YOUR TASK:
Copy out every row below, but put "number of likes" wherever "likes count" appears and keep everything else the same. Leave the pictures out of your copy.

RECORDS SHOWN:

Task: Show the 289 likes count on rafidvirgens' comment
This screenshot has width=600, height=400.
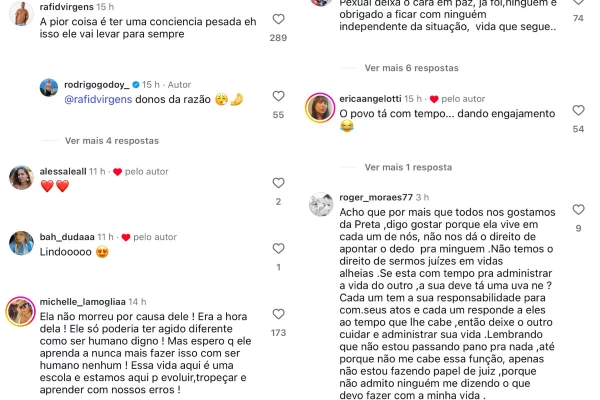Action: click(278, 38)
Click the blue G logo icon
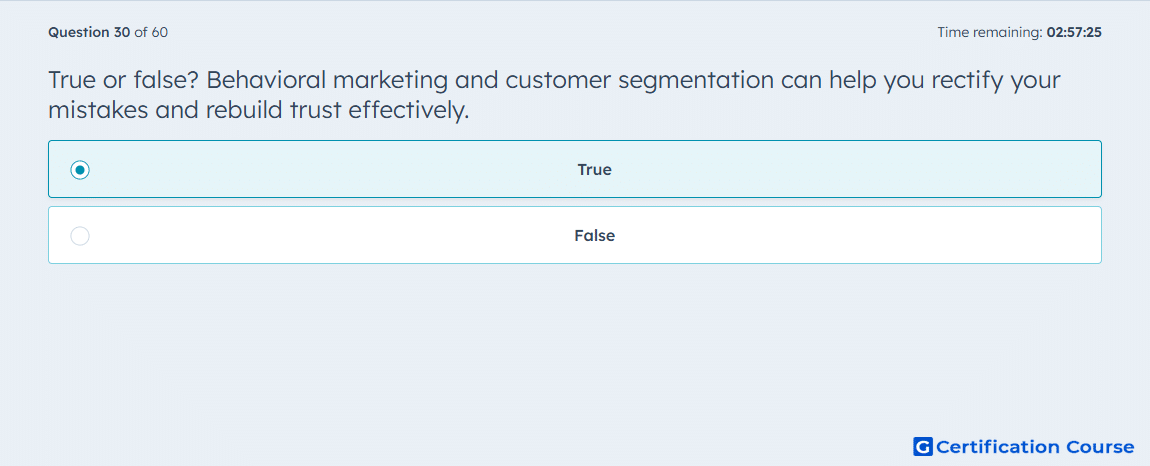1150x466 pixels. pos(923,446)
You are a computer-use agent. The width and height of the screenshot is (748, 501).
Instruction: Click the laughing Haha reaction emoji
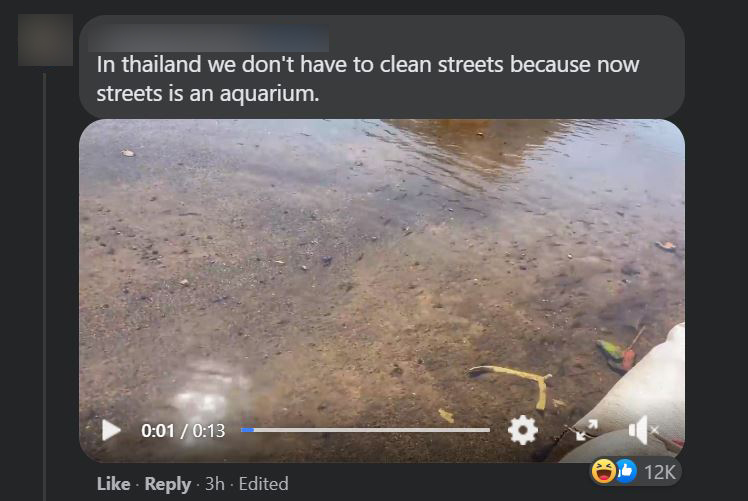coord(603,471)
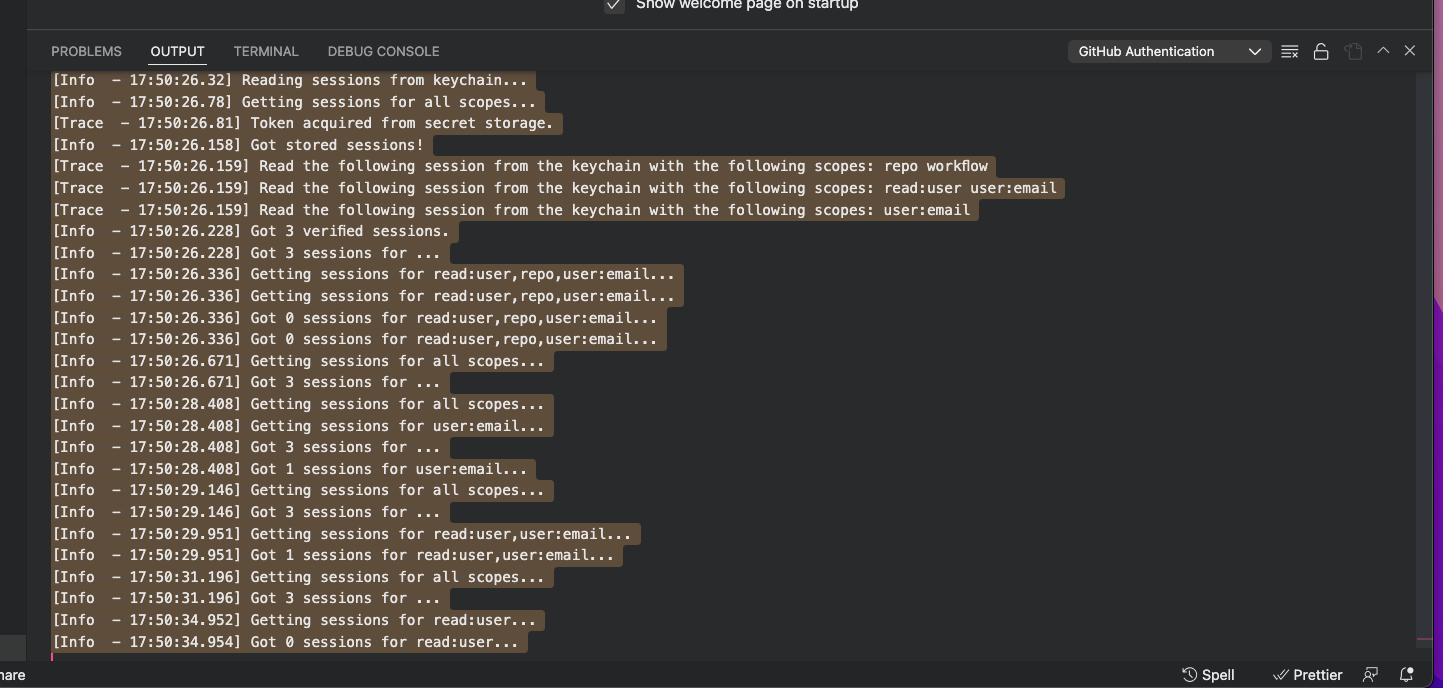Click the feedback smiley icon
The width and height of the screenshot is (1443, 688).
click(x=1370, y=674)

COMPLETE OUTPUT:
Task: Show the 289 number of likes on rafidvirgens' comment
This screenshot has width=600, height=400.
Action: click(278, 38)
Click the blue G logo icon
1150x466 pixels. pos(923,446)
You are a computer-use agent. The width and height of the screenshot is (748, 501).
Instruction: Click the laughing Haha reaction emoji
coord(603,471)
Click the feedback smiley icon
The width and height of the screenshot is (1443, 688).
click(x=1370, y=674)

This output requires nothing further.